--- What to work on ---
In the listing below, locate the line containing "ขา (114, 824)" and the line containing "มัน-หนัง (1153, 694)". Output both of them and every line between, exactly as written, and nothing more.
── Data section
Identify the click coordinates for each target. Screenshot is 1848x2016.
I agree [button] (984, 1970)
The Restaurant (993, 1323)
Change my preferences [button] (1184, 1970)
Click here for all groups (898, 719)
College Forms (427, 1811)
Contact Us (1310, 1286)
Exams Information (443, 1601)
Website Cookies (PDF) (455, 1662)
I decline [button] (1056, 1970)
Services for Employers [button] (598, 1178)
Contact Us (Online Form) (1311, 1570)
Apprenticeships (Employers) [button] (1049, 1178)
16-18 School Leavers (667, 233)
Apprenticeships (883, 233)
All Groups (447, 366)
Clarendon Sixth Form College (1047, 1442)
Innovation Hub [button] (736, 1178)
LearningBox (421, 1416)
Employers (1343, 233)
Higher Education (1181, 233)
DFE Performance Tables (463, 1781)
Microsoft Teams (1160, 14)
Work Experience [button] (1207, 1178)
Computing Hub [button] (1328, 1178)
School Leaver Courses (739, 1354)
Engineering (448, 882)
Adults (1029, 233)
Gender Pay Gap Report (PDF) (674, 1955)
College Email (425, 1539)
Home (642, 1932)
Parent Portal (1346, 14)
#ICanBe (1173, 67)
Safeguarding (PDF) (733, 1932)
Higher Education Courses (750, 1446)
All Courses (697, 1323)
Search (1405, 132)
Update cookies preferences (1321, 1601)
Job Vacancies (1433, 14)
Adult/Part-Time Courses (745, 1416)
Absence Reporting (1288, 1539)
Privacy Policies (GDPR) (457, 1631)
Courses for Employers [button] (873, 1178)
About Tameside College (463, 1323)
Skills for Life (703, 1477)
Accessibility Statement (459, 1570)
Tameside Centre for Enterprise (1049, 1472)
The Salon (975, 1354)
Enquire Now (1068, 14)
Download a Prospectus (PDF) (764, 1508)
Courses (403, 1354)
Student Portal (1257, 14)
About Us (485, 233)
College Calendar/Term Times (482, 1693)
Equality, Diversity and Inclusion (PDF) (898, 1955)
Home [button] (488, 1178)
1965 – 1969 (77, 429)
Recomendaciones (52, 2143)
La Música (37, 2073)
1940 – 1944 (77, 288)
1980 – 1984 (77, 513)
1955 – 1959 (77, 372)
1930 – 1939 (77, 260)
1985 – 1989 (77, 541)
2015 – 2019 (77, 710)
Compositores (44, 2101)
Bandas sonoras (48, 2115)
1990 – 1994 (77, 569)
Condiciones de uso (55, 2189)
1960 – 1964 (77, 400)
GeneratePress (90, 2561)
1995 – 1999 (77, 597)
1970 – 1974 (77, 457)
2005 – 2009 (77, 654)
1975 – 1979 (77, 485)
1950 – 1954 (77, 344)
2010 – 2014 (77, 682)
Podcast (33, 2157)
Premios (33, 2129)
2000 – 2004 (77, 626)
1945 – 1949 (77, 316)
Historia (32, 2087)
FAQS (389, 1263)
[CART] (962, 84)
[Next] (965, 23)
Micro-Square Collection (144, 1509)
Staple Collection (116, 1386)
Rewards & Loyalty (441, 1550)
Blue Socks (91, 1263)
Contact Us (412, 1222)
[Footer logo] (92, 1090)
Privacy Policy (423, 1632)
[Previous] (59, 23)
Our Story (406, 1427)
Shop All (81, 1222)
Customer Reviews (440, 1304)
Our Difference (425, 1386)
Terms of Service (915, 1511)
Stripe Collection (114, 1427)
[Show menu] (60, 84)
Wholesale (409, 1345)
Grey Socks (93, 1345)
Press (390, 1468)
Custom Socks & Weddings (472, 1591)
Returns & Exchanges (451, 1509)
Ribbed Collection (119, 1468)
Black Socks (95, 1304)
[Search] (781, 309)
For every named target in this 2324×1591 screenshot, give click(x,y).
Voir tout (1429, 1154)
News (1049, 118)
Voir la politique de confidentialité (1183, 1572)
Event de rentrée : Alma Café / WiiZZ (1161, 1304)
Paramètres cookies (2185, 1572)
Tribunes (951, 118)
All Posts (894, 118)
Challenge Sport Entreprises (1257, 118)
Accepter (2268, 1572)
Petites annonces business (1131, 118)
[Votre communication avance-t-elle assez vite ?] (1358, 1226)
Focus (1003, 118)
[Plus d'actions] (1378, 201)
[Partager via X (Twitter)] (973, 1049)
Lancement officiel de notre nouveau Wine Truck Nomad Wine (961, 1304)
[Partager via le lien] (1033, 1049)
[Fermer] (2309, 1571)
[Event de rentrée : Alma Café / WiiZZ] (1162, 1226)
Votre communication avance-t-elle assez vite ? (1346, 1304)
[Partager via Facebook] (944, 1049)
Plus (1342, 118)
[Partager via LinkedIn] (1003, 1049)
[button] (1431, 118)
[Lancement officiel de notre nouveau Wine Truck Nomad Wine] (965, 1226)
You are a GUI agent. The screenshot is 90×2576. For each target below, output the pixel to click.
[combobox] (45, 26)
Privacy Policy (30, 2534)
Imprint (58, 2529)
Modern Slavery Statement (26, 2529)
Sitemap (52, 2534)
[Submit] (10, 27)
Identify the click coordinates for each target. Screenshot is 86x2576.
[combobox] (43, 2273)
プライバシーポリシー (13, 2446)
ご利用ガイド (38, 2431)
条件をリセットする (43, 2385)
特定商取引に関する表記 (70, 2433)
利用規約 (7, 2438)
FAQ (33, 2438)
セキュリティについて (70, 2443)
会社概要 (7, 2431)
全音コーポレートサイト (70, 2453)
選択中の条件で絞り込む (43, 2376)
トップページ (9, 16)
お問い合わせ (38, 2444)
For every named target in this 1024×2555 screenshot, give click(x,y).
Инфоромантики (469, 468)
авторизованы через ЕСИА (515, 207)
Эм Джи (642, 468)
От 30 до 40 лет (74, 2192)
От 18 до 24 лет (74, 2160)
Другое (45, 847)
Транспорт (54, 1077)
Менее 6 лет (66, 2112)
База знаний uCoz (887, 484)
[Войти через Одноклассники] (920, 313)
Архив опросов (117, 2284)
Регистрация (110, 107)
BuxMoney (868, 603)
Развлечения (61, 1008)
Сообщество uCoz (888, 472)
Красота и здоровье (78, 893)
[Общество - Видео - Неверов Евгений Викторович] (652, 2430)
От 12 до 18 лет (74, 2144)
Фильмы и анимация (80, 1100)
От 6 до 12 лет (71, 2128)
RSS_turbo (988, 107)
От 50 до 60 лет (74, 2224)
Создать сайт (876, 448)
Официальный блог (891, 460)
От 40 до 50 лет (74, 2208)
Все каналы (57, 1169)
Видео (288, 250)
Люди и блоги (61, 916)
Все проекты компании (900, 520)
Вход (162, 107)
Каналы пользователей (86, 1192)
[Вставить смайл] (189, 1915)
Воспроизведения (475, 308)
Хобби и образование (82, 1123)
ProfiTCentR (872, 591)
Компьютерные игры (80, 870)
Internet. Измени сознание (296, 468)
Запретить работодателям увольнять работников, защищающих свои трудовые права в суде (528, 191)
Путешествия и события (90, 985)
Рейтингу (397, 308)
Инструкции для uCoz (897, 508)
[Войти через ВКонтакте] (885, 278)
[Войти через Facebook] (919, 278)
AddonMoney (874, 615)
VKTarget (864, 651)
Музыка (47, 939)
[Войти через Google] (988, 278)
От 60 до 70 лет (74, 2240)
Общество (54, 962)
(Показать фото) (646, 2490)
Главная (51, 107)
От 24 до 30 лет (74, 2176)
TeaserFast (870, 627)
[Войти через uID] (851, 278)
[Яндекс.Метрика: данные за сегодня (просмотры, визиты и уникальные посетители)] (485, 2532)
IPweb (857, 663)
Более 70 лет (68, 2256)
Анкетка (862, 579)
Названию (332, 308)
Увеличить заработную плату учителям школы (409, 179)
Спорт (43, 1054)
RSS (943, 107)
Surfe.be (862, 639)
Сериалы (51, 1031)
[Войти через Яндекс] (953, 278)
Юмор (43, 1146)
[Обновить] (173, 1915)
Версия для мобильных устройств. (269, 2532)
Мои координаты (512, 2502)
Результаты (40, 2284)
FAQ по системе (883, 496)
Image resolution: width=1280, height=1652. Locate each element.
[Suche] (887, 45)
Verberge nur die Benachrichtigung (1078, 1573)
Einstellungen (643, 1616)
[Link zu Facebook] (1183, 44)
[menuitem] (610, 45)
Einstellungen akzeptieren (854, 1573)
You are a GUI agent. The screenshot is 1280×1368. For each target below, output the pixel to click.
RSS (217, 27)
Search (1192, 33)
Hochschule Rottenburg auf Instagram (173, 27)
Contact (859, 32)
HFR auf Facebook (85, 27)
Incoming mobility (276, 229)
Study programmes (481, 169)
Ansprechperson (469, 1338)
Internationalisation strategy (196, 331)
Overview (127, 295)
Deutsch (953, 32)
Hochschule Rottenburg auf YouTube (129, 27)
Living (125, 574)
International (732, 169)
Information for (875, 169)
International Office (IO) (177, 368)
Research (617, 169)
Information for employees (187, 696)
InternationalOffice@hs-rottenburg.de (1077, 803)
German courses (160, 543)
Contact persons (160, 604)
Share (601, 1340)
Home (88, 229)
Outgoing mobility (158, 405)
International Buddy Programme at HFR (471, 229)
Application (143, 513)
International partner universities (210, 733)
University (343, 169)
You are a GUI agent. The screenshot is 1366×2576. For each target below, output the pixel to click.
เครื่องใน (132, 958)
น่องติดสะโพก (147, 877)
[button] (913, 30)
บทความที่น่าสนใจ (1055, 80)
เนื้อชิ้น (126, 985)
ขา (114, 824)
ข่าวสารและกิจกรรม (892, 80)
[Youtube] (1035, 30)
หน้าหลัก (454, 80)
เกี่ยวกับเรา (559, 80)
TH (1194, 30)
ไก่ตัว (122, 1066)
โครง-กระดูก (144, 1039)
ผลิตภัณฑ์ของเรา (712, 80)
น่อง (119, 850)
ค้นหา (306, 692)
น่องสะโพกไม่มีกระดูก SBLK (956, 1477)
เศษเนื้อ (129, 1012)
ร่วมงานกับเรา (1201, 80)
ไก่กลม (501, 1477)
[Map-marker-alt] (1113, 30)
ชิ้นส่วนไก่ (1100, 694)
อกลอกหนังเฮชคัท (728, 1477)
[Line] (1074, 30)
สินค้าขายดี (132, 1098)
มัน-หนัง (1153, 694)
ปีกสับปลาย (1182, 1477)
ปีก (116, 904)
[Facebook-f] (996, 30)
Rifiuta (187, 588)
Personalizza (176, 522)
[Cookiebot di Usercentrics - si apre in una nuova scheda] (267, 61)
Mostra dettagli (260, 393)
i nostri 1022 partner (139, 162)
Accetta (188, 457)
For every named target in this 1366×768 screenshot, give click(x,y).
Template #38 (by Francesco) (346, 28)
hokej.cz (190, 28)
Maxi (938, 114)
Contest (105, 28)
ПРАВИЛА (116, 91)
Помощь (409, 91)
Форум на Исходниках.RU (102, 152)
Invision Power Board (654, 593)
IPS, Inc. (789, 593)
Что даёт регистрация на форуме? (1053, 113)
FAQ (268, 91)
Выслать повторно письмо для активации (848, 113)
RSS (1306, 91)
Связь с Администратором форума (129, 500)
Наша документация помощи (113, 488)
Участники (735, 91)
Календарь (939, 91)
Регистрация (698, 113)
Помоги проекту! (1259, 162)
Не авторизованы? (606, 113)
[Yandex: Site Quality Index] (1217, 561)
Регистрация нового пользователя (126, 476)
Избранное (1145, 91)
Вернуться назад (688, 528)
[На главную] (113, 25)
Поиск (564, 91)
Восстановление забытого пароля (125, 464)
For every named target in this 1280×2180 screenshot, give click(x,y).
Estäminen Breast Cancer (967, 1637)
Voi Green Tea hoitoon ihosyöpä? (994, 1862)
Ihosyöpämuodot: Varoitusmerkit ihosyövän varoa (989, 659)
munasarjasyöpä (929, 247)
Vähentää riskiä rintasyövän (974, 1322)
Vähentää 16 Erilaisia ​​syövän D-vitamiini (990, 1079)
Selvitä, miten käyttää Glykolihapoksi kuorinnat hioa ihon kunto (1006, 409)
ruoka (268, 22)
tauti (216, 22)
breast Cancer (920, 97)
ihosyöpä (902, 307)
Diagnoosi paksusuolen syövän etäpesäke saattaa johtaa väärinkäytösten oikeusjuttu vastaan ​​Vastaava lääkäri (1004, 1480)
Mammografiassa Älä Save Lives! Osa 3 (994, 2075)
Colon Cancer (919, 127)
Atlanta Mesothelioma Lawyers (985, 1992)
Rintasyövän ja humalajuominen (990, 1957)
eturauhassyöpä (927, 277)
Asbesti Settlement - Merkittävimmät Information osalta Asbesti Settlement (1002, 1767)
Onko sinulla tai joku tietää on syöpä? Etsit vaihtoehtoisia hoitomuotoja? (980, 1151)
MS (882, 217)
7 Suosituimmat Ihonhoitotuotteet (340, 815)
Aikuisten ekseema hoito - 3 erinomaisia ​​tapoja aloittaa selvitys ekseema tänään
────
--- Your solution ---
ขา (114, 824)
ข่าวสารและกิจกรรม (892, 80)
[Youtube] (1035, 30)
หน้าหลัก (454, 80)
เกี่ยวกับเรา (559, 80)
TH (1194, 30)
ไก่ตัว (122, 1066)
โครง-กระดูก (144, 1039)
ผลิตภัณฑ์ของเรา (712, 80)
น่อง (119, 850)
ค้นหา (306, 692)
น่องสะโพกไม่มีกระดูก SBLK (956, 1477)
เศษเนื้อ (129, 1012)
ร่วมงานกับเรา (1201, 80)
ไก่กลม (501, 1477)
[Map-marker-alt] (1113, 30)
ชิ้นส่วนไก่ (1100, 694)
อกลอกหนังเฮชคัท (728, 1477)
[Line] (1074, 30)
สินค้าขายดี (132, 1098)
มัน-หนัง (1153, 694)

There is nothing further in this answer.